Originally from Yorkshire, Nick Roberts is a long time Mt Martha resident who loves everything about the area.
His family emigrated from the UK when Nick was just two years old, so Australia has always been home. Bentleigh and Croydon were the first suburbs where Nick and his family resided, which was in those days was all farmland and narrow unsurfaced laneways.
“I had always wanted to be a motor mechanic, desperately. But my mother said I had to get an education first, so I struggled through matriculation as it was in back then, originally getting into a commerce degree before being offered a place doing law during the first year for the degree at Monash University.”
Nick and his late wife, Anne, both qualified in law and worked with legal firms in Dandenong and the city before travelling overseas for 12 months, working in legal offices in London. They headed back to Australia to find it difficult to re-enter the workforce. While Anne found work in the city with a law firm, Nick decided to take over a disused funeral parlour above an estate agent in Glenferrie Rd, Malvern and set up his own law practice, which he describes as ‘marginally less than a success.”
A few months later, Nick and Anne took a drive to the Mornington Peninsula, stopping in Mornington and “falling into the clutches of a very good friend who was saddled with a very small shop that he rented and needed to offload. By the end of the day he had talked us into taking over his lease at a sum of $16 per week, and we set up our legal practice at 41 Main Street, Mornington which we opened in April 1973. I commuted from Hawthorn for some time, and moved to Mornington full time around 12 months later (living behind the practice premises). The firm was Roberts & Roberts (now Roberts Beckwith). I retired in 2003 when Charles Beckwith, one of my partners, bought the business.
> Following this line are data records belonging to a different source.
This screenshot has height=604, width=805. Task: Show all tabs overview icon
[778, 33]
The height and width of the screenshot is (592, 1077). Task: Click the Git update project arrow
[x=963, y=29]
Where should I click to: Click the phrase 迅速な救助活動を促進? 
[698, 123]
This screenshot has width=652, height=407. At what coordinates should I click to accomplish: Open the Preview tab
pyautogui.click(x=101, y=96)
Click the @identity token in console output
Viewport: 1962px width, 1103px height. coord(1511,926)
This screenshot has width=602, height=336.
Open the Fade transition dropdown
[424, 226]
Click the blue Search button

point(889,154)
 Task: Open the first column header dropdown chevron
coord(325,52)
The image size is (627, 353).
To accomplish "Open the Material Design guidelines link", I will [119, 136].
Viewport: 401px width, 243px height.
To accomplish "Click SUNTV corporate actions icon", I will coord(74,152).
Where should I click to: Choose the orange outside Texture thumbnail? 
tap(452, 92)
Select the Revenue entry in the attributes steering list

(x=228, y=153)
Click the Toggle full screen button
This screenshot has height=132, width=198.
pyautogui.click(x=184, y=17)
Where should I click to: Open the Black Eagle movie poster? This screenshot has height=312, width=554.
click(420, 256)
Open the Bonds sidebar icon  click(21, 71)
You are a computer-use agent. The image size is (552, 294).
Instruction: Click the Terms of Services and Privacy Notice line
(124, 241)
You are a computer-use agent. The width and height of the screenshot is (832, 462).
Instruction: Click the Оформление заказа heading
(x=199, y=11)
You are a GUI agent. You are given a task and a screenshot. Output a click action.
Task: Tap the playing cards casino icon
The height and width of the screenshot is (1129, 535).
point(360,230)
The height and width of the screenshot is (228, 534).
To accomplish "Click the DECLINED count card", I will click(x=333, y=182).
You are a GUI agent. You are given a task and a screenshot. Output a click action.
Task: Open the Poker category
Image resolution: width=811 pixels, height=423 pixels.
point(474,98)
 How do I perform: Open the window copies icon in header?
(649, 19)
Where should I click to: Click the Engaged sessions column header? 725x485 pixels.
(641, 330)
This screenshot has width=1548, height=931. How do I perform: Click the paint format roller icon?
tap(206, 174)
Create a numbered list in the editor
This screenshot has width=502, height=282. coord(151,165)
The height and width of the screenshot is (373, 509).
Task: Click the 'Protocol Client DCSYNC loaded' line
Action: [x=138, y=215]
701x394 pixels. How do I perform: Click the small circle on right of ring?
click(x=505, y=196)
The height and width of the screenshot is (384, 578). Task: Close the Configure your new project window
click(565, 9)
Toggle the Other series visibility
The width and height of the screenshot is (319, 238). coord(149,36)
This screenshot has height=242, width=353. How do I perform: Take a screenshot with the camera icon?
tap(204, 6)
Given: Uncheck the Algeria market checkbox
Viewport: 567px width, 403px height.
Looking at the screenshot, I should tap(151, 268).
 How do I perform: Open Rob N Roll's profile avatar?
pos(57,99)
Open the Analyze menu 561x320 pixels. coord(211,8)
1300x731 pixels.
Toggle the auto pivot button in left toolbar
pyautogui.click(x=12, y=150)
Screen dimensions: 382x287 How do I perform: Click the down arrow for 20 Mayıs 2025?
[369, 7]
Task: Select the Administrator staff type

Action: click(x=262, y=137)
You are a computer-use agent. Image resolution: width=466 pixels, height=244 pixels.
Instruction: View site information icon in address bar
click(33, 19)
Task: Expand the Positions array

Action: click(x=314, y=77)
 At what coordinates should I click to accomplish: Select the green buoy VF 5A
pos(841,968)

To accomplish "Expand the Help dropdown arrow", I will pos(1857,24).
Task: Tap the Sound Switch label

“Mornington is an amazing town. People are so friendly. Within the first week of opening the business my opposition had all knocked on my door offering their assistance if I needed it. It was great. Things kicked off pretty well for the first few months until the recession in 1974, but then six months later things came good again and off we went.”
"Anne and I had three sons, who are now 44, 42 and 40 years old, who all went to school locally, starting at Osborne Primary School. Together with a group of residents we agitated to get the local kindergarten going, and we then focused on establishing Mt Martha Primary School. We got the Education Department (who owned the land where the school now sits), to open the school there in 1982. The boys all attended the school, followed by Peninsula Grammar in Mt Eliza.”
We loved living in the area. We moved to Finlayson Ave and lived there to the early 1980s when we built a house at 26 Bay Rd. We lived there until around 2002 and then built another house on the block behind and lived there happily until 2010 when Anne sadly passed away from ovarian cancer. I did stay on for a few years before I met Sandra and we bought a house from Sam Danckert in Kilburn Grove.
“I’m semi retired really. I have a business in Mornington called Watt Rd Storage which I work at a few days a week, and up until two years ago I was working with VCAT a few days a week. I’m still consulting with a client in Carrum Downs plus I audit superannuation funds in my spare time. The weeks fly by.”
“There’s something a little bit different and very special about Mt Martha and the Mornington Peninsula. Perhaps it’s the beach that makes the area so unique. And I think it’s because it’s a relatively small community. You can still go to the shops and know people in the general store and pass people you know in the street. It has a village community feel.”
Nick has been a very active member of the local area and has a keen interest in community affairs. From his involvement with establishing the local pre-school and Mt Martha Primary School, Nick has been a councillor on the school committees. He was a Director of the Bays Hospital Group for over 36 years and has been a volunteer fire fighter with local Fire Brigade and founded the Mornington men's hockey club. He is also a Rotarian and the Chairman of the Mt Martha Community (Bendigo) Bank. He has always given of his time and his expertise, as a way of ensuring he was part and parcel of the community. Nick is a local treasure, that’s for sure.